WHAT YOU HAVE TO DO: Retyping should cover only the lines from the one containing "You are a GUI" through the final line of the records, with pictures omitted.

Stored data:

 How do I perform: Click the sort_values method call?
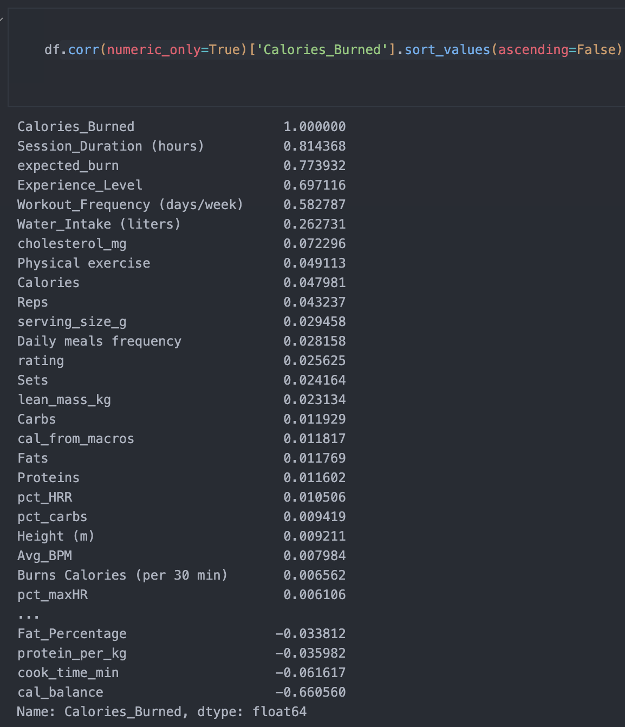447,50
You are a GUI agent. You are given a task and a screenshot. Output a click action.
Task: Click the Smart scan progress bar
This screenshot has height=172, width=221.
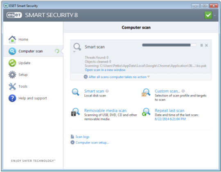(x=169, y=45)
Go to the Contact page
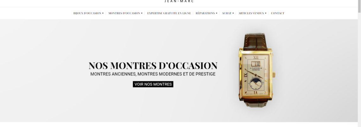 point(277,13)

TASK RESULT:
You are a GUI agent. You are given a task and a screenshot. Output a click action.
Task: Click the Smart scan progress bar
This screenshot has height=172, width=221.
(x=169, y=45)
Go to the Contact page
 point(277,13)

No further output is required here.